The simplest solution to the thundering herd is to stop all keys from expiring at the exact same moment. If you are caching thousands of products during a sale, don’t set their TTLs to exactly 30 minutes.

TTL Jitter adds a small, random amount of time to the base TTL. Instead of 600 seconds, you set the TTL to 600 + rand(0, 30) seconds. This "smears" the expiration times over a window of 30 seconds. Instead of a single spike of 10,000 requests at second 600, you have a smoothed distribution of requests between second 600 and second 630.

Mutex / Cache Locking

The thundering herd happens because 10,000 requests try to do the same work simultaneously. The Mutex / Cache Locking strategy ensures only one request is allowed to recompute the value.

The Logic:

Request A hits a cache miss.
It attempts to acquire a distributed lock (e.g., using Redis SETNX—set if not exists) for that specific key.
If Request A gets the lock, it proceeds to fetch data from the DB, updates the cache, and releases the lock.
If Requests B, C, and D hit a cache miss while Request A has the lock, they cannot get the lock. They must wait, retry after a short delay, or return a fallback value until the cache is populated.

This serializes the regeneration process, turning 10,000 potential DB queries into exactly one.

Probability-Based Early Expiration (Probabilistic Early Re-computation)

This is a more mathematically elegant solution. Instead of waiting for the key to expire completely, the system makes a probabilistic decision to refresh the key before it officially expires.

We don't need to get heavy on the math, but conceptually, the algorithm uses a function (often involving an exponential component) where the probability of refreshing increases as the current time gets closer to the TTL expiration.

Example: If a key has 60 seconds to live, a request hitting it at second 10 has a 0.1% chance of triggering a background refresh. A request at second 55 might have a 40% chance. This ensures that a popular key is almost guaranteed to be refreshed by someone before it dies, "smearing" the refresh load without requiring explicit locking.

3. Balancing Freshness, Latency, and Consistency

The strategies above primarily focus on load management. The following strategies help balance the inherent tradeoffs in distributed caching: How fresh must the data be? How fast must it load? Must it be consistent across all users?

Stale-While-Revalidate (SWR) Strategy

This strategy optimizes for the lowest possible latency at the cost of slight freshness.
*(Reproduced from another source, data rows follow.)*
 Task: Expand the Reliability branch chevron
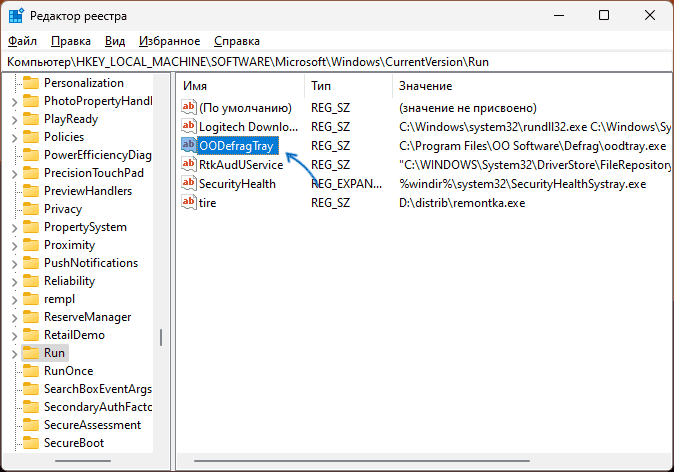13,281
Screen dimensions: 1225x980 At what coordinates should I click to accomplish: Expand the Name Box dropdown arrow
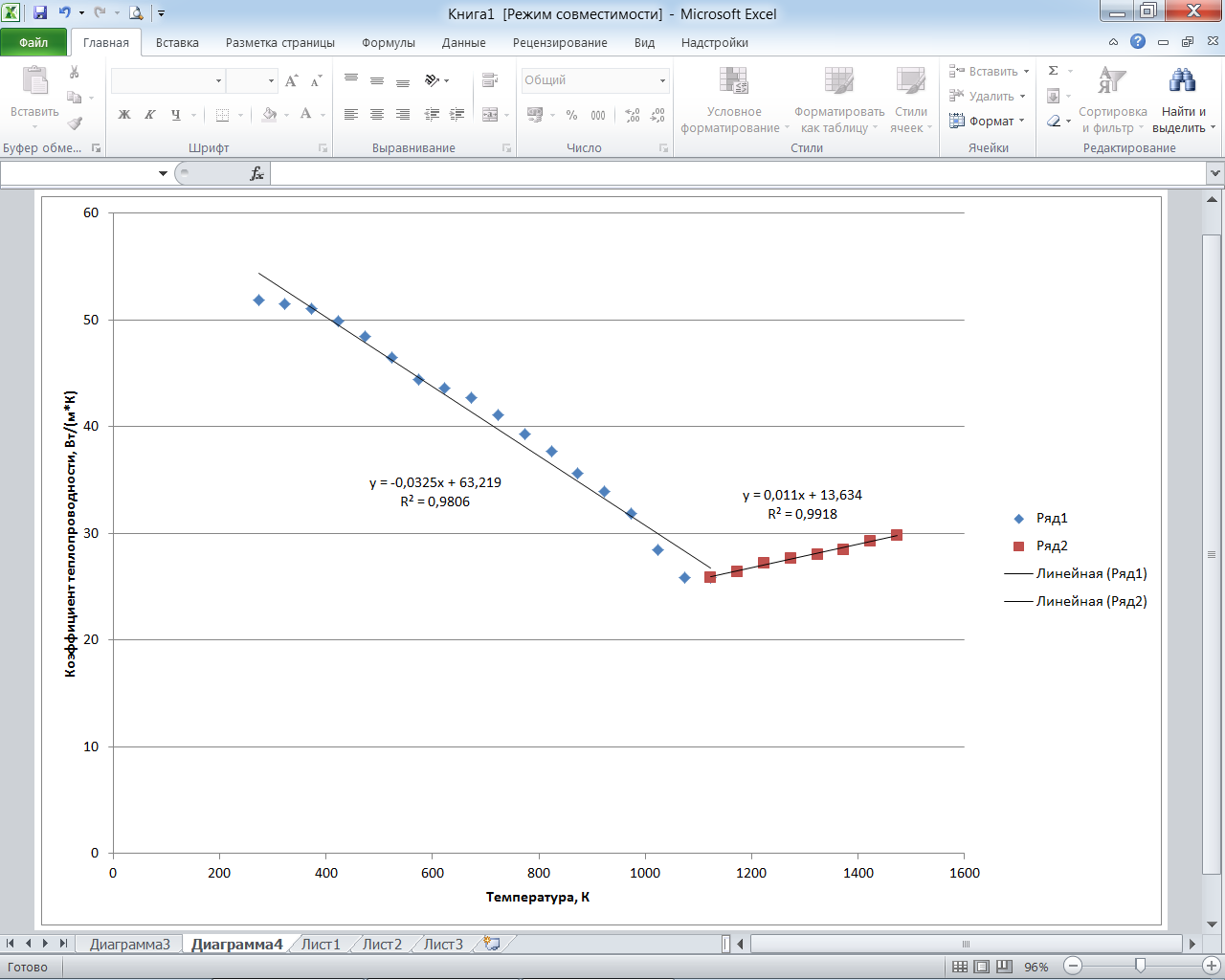pyautogui.click(x=163, y=173)
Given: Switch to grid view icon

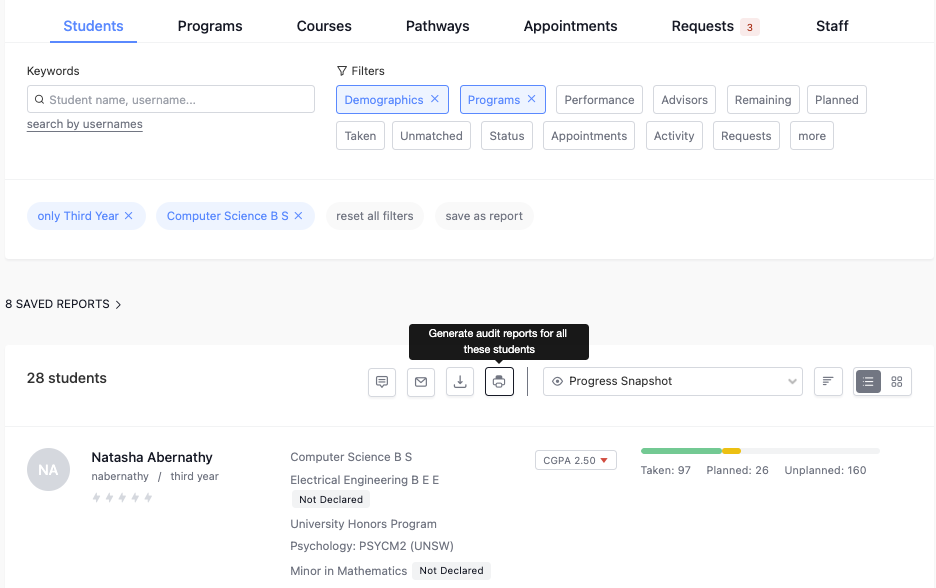Looking at the screenshot, I should [x=897, y=381].
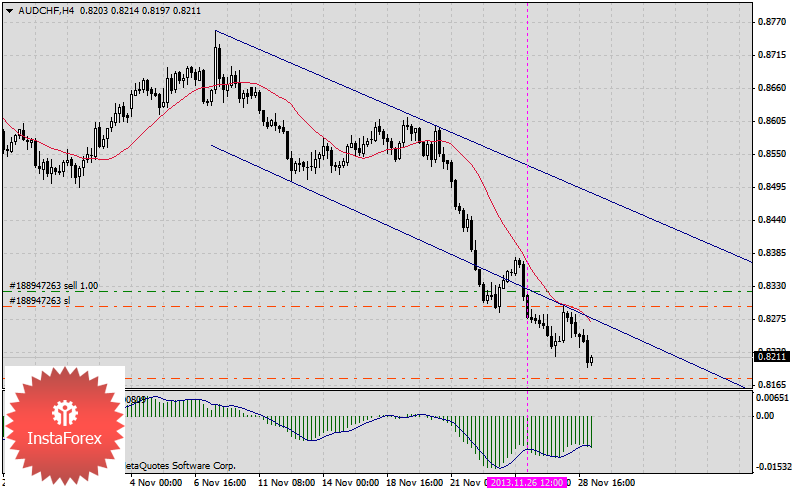The image size is (792, 491).
Task: Click the 0.8770 price axis label
Action: point(770,22)

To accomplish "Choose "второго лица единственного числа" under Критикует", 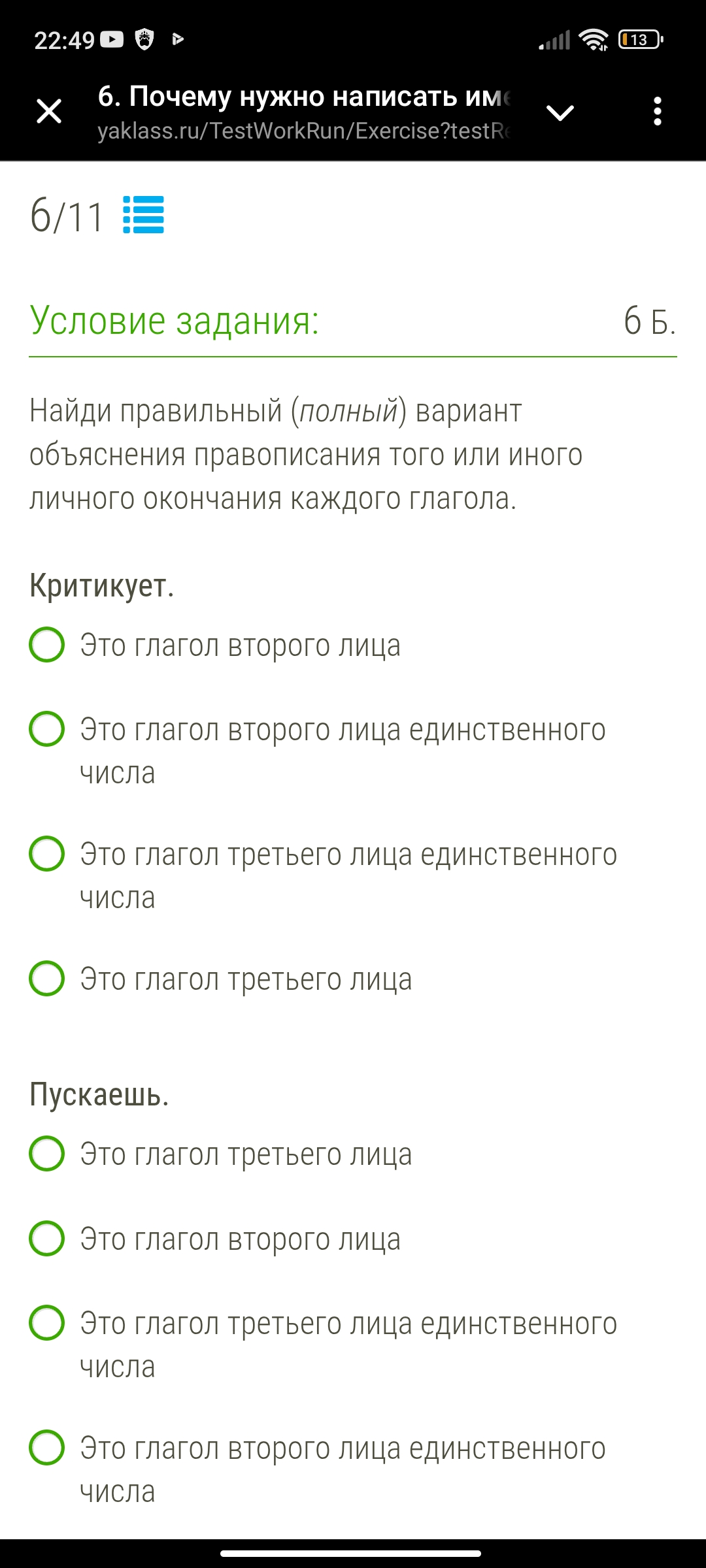I will (x=47, y=729).
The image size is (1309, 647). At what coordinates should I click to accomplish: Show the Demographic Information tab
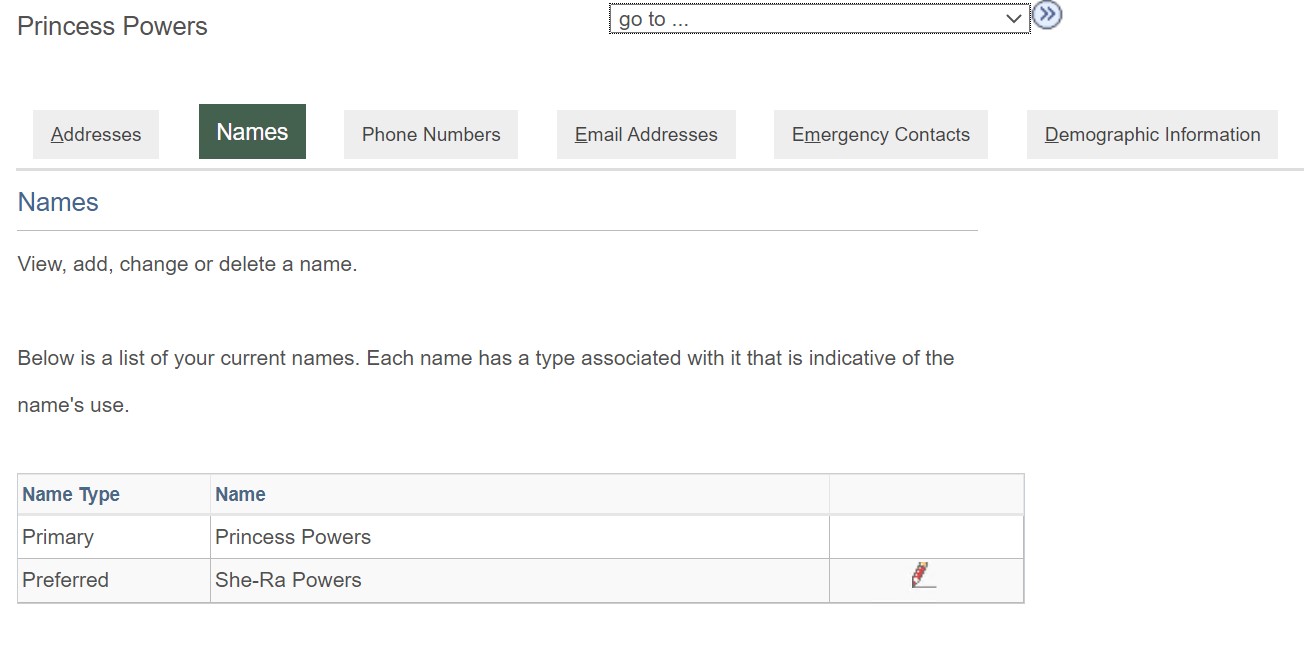tap(1152, 135)
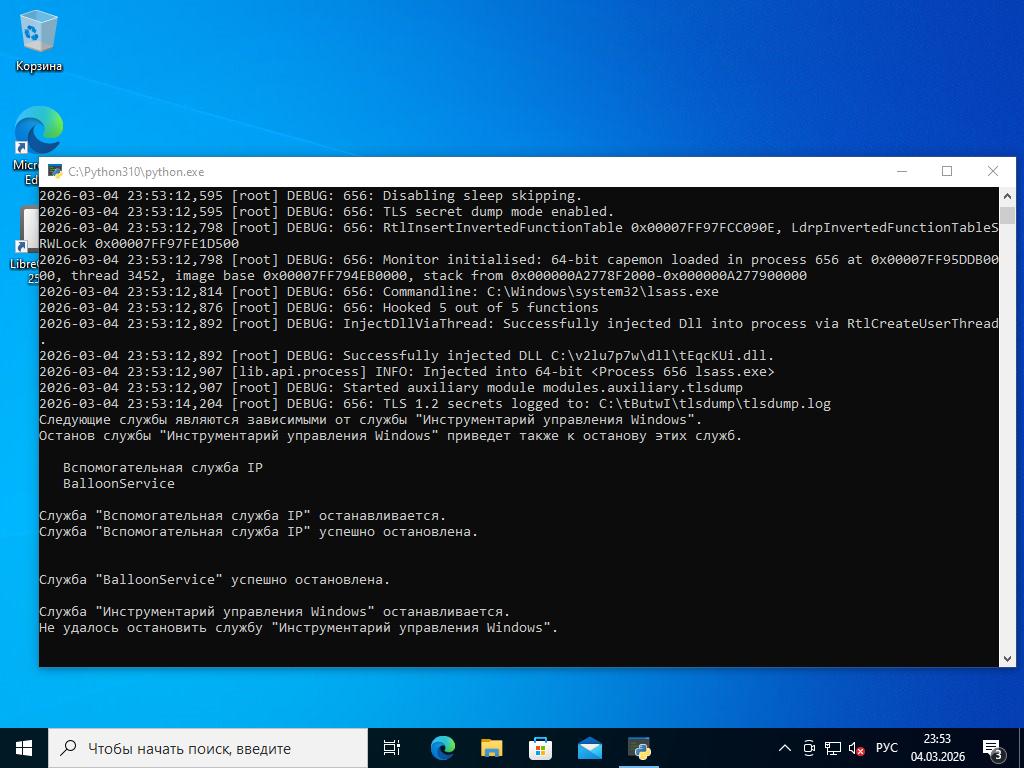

In an SWR flow (commonly used by CDNs), the system defines two windows of time for a cached item: its Fresh period (TTL) and its Stale period.

The logic:

A request arrives. If the data is within its Fresh TTL, it is served immediately.
If the data has exceeded its Fresh TTL but is still within its Stale Window, the system serves the stale copy immediately to the user (achieving ultra-low latency).
Simultaneously, the system fires an asynchronous background request to "revalidate" (refresh) the cache entry.

Real-world CDNs use this behavior frequently. The first user to hit an expired item at the edge gets the older version instantly, while the edge node updates its copy for the next user.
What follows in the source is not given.